The temporal overfitting problem with applications in wind power curve modeling

Datasets:

The paper uses two groups of wind turbine datasets, referred to as:

case_study_1: This dataset is available in the supplementary material of the Ding(2019) book, Data Science for Wind Energy. We use Dataset #6 (Inland and Offshore Wind Farm Dataset2) downloaded from the website https://aml.engr.tamu.edu/book-dswe/dswe-datasets/. The datasets are in CSV file format with eight columns. The first row of the dataset contains the headers for each column.
case_study_2: This dataset comprises of thirty inland wind turbine data for a period of roughly one and half years. This dataset is provided through our industry collaborator. The data has been anonymized by normalizing the wind power and removing other identifiers from the raw data. This dataset can be downloaded from https://github.com/TAMU-AML/Datasets/tree/master/TemporalOverfitting. These datasets are also in CSV file format and contain nine columns. The first row contains the headers for each column.

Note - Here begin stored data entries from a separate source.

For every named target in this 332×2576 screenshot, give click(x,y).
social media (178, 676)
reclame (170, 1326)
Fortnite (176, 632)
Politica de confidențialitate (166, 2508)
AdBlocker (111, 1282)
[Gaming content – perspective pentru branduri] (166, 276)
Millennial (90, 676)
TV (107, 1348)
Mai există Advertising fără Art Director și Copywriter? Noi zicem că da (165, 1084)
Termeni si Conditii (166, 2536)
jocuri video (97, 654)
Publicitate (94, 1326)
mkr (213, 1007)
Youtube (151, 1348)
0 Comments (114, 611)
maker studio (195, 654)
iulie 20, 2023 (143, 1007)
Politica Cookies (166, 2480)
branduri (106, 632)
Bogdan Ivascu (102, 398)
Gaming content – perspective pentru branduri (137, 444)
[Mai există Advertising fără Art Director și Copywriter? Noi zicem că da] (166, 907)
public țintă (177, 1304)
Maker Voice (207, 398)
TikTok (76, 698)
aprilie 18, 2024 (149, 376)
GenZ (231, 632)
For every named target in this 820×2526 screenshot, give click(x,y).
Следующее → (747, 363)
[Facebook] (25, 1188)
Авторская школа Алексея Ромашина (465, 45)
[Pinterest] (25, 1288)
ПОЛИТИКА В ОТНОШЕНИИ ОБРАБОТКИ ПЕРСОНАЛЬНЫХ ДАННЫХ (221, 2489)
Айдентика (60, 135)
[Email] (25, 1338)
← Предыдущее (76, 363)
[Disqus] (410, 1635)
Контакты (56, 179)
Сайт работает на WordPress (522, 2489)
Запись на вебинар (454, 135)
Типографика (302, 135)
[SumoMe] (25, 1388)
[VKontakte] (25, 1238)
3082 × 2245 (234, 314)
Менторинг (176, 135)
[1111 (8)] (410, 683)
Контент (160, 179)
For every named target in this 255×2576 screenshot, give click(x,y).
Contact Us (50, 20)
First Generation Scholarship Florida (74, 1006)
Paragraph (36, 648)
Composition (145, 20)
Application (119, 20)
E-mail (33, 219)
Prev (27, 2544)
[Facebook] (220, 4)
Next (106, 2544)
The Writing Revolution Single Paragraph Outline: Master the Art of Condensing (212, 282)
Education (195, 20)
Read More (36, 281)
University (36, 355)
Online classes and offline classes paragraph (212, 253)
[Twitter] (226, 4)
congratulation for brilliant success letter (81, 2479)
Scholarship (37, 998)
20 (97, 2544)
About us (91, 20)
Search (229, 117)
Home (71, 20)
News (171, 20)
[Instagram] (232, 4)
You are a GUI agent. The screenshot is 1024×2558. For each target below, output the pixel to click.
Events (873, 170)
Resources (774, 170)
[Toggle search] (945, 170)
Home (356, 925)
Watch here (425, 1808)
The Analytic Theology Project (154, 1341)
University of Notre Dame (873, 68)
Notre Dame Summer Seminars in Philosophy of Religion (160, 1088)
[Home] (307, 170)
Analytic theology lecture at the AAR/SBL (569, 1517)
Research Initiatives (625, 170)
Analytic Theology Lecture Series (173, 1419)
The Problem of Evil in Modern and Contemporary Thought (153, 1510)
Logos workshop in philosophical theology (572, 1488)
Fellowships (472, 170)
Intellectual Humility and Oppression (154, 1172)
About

The meaning of the column headers are available at the following URL in the README file: https://github.com/TAMU-AML/Datasets/tree/master/TemporalOverfitting

Code:

The results generated in the paper uses two scripting languages: R and MATLAB, with some packages and toolboxes. The codes are computationally and memory intensive, thus it is advised to use some high performance computing cluster to reproduce the results. A quick output of the tables and the figures can be generated from the pre-computed results by executing the shell script generateFiguresAndTables.sh without running any other script.

Folder structure:

The root folder contains the following sub-folders: (P.S. if any of the given sub-folders is missing in the root folder available to you, please create those missing sub-folders before executing the code. The code doesn't create the sub-folders and will return an error.)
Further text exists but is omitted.